### RECORDS FOR THE TASK
______

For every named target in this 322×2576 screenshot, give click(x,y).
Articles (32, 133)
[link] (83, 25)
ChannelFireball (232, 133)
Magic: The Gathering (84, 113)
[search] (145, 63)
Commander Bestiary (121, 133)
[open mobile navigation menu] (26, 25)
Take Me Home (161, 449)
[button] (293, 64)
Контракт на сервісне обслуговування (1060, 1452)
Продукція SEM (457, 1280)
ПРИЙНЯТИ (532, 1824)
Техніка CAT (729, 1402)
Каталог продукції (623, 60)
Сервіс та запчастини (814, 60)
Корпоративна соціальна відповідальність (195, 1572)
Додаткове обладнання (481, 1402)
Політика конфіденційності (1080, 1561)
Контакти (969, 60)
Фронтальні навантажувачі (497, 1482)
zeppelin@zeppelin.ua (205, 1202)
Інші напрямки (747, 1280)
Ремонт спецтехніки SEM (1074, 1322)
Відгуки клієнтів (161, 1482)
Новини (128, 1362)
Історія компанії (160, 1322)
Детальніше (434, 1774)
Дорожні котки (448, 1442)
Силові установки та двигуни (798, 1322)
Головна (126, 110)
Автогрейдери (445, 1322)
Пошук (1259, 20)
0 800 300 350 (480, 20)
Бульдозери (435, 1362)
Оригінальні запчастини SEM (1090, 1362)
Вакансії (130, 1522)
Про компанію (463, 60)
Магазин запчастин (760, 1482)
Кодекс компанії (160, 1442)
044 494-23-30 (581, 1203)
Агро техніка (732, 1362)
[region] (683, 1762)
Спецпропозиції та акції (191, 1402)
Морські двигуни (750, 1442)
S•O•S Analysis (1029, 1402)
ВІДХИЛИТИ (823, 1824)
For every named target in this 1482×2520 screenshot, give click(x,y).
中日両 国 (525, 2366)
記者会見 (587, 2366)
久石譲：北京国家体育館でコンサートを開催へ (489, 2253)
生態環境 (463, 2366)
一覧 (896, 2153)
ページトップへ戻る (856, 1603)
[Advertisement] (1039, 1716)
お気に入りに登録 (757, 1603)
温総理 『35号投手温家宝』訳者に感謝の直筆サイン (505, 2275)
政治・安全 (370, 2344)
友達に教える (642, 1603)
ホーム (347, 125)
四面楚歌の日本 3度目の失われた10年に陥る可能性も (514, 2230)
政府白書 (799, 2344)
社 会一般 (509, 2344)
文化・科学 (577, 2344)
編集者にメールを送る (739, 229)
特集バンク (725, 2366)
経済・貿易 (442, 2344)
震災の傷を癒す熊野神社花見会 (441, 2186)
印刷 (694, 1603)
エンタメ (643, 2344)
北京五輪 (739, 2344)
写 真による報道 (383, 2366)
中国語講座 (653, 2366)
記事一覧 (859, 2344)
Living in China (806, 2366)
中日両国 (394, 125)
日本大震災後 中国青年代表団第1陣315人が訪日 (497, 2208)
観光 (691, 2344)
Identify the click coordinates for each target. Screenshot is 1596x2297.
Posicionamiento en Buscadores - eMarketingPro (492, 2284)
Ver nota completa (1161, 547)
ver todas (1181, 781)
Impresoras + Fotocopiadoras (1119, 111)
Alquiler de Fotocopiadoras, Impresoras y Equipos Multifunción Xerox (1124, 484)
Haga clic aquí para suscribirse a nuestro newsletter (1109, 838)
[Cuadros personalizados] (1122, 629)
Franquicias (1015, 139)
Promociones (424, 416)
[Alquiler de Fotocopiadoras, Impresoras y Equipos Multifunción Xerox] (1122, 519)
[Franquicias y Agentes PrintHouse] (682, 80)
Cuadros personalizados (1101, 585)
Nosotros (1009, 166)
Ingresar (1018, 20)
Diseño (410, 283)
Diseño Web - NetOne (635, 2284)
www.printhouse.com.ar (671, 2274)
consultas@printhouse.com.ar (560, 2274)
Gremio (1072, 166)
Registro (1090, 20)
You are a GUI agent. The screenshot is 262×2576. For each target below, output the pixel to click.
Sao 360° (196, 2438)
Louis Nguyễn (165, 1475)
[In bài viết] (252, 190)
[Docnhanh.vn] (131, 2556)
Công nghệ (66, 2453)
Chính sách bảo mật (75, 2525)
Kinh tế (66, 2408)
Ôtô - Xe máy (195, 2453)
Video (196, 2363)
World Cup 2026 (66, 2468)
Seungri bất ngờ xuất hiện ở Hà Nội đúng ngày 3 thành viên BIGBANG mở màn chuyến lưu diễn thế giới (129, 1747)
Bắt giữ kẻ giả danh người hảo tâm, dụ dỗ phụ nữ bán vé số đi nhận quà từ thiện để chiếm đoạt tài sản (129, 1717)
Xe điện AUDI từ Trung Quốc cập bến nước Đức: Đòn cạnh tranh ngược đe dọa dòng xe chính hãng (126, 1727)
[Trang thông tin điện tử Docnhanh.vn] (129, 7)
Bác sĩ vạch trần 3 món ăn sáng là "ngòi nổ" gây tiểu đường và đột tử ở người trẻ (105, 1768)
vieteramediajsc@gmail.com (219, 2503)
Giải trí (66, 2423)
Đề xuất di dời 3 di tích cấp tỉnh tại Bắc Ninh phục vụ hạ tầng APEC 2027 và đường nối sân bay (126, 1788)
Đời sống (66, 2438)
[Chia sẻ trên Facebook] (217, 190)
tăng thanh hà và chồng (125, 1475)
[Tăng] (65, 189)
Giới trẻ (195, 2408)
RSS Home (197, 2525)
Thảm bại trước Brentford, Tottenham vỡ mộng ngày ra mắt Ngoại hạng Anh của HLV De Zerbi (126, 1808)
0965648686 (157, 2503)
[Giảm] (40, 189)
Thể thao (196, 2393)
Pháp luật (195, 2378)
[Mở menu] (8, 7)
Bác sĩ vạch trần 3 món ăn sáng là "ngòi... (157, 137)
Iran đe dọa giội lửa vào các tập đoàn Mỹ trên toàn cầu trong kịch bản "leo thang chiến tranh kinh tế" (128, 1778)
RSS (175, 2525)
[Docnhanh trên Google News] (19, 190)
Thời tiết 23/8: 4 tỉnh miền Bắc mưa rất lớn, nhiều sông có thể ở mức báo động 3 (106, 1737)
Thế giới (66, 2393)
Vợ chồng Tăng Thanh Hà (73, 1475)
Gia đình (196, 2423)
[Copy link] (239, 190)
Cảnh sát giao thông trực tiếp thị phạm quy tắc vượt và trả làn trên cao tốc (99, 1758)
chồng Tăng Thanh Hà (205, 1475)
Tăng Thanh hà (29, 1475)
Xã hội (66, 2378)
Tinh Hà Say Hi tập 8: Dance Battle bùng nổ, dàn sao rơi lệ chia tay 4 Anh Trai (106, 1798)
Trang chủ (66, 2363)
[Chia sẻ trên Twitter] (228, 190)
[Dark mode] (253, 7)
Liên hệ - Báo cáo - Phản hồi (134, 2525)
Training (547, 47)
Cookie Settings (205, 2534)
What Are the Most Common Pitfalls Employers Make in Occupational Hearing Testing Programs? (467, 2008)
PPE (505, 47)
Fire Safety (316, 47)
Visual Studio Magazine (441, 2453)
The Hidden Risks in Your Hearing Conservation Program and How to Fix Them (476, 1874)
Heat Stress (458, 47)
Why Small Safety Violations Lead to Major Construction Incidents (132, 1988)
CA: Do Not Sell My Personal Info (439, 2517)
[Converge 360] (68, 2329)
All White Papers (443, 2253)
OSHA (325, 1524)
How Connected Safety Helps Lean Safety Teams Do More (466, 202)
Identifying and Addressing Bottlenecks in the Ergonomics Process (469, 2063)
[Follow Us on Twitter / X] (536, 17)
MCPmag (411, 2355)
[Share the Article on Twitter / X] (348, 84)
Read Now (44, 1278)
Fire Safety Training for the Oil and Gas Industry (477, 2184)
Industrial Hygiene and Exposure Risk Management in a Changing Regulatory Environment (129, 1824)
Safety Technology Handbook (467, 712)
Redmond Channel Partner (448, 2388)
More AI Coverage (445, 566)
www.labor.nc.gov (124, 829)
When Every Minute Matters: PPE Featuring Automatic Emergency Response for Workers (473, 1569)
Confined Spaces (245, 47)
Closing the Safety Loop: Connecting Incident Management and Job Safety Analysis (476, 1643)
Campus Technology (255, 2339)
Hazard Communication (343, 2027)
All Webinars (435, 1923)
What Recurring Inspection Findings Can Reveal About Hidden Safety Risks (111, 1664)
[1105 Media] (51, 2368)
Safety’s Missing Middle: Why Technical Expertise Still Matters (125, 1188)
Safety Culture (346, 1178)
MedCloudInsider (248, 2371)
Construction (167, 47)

______

### WORK REQUEST
Output the listing verbatim through the "Корпоративна соціальна відповідальність" line.

### EXERCISE SOLUTION
For every named target in this 322×2576 screenshot, give click(x,y).
Articles (32, 133)
[link] (83, 25)
ChannelFireball (232, 133)
Magic: The Gathering (84, 113)
[search] (145, 63)
Commander Bestiary (121, 133)
[open mobile navigation menu] (26, 25)
Take Me Home (161, 449)
[button] (293, 64)
Контракт на сервісне обслуговування (1060, 1452)
Продукція SEM (457, 1280)
ПРИЙНЯТИ (532, 1824)
Техніка CAT (729, 1402)
Каталог продукції (623, 60)
Сервіс та запчастини (814, 60)
Корпоративна соціальна відповідальність (195, 1572)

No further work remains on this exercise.